# apple announcement



## corkyb (Apr 25, 2009)

When I browse to the Apple page, I get a  message to check back tomorrow as it will be another day I will never forget.  Anybody know what the big announcement is that is scheduled for 10 am EST tomorrow?
Paula


----------



## corkyb (Apr 25, 2009)

Actually it says it is an Itunes announcement.  Maybe they are discontinuing it?? (One can hope, can't they?)
Paula


----------



## luvmy4brats (Nov 9, 2008)

corkyb said:


> Actually it says it is an Itunes announcement. Maybe they are discontinuing it?? (One can hope, can't they?)
> Paula


LOL! As far as I know, nobody has figured it out yet... Well, at least the last time I checked nobody had. I'm not a big iTunes fan either.


----------



## durphy (Nov 5, 2008)

Rumor is they're announcing that they'll be selling the Beatles on itunes.


----------



## corkyb (Apr 25, 2009)

They don't sell them now?  Hmmm, does Amazon?
Guess I haven't been looking much for Beatles tunes lately.  I do love them though.  I probably just never came across them.  I tend to buy older music by browsing rather than looking for something specific.


----------



## corkyb (Apr 25, 2009)

Ok, I guess not.  My Beatles mp3's must have come from elsewhere...back in the days before Napster started suing people and it was upheld in the Courts.


----------



## luvmy4brats (Nov 9, 2008)

durphy said:


> Rumor is they're announcing that they'll be selling the Beatles on itunes.
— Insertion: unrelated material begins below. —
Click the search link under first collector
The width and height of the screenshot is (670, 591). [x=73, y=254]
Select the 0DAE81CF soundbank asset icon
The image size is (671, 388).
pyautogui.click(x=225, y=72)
But are the Beatles worth a whole page teaser on apple's website? I think it's got to be something bigger than that. No offense to the Beatles, but <meh>


----------



## corkyb (Apr 25, 2009)

I do agree with you Heather.  But they just came out with the new ipods, right?


----------



## VictoriaP (Mar 1, 2009)

corkyb said:


> Actually it says it is an Itunes announcement. Maybe they are discontinuing it?? (One can hope, can't they?)
> Paula


Heavens, yes. I'd love for iTunes to spontaneously combust. Had another "incident" with it over the weekend that had me tearing at my hair in frustration. Praise be, I have almost everything backed up elsewhere where iTunes can't reach it, and I do all those backups before I even open the blankety-blank program with a device plugged in. Nice to know I can retrieve the $30+ worth of music it managed to remove from both my device and my iTunes library even when set not to sync automatically.

"Plug and play" and "simple" my a**.


----------



## geko29 (Dec 23, 2008)

According to the Wall Street Journal, it is indeed the Beatles coming to iTunes. To that, I say BFD. I could care less.

There's also rumors that they may be announcing streaming iTunes service based out of a Datacenter they've built ostensibly for that purpose in North Carolina. That would be mildly more interesting, but I seriously doubt Apple can top the $36 worth of goodness I get from Pandora One.


----------



## KindleChickie (Oct 24, 2009)

I was thinking it might be the apps for mac.  Who knows.  I am pretty put out with them right now so I dont see them getting any more of my money for the time being.


----------



## JCBeam (Feb 27, 2009)

Can you all offer alternatives to iTunes?  Would love to hear/check out some!

Appreciate it!


----------



## VictoriaP (Mar 1, 2009)

As far as I'm aware, there's no alternative to iTunes that does everything iTunes does, or as easily (when it works).  However, I use a program called Phone View on the Mac that is terrific.  I can move nearly anything off the phone onto the computer with it, including voicemail and texts.  Many things can be moved onto the phone as well--not all though, iOS 4 has some limitations that 3.x.x did not.  Still, it's been a useful tool, and I use it regularly to manually back up before I allow iTunes to connect to my phone or iPad.

There's a Windows equivalent called Touch Copy, I believe.  There's also iPhone Explorer, which is less featured, but gives you some of the same functionality for free.


----------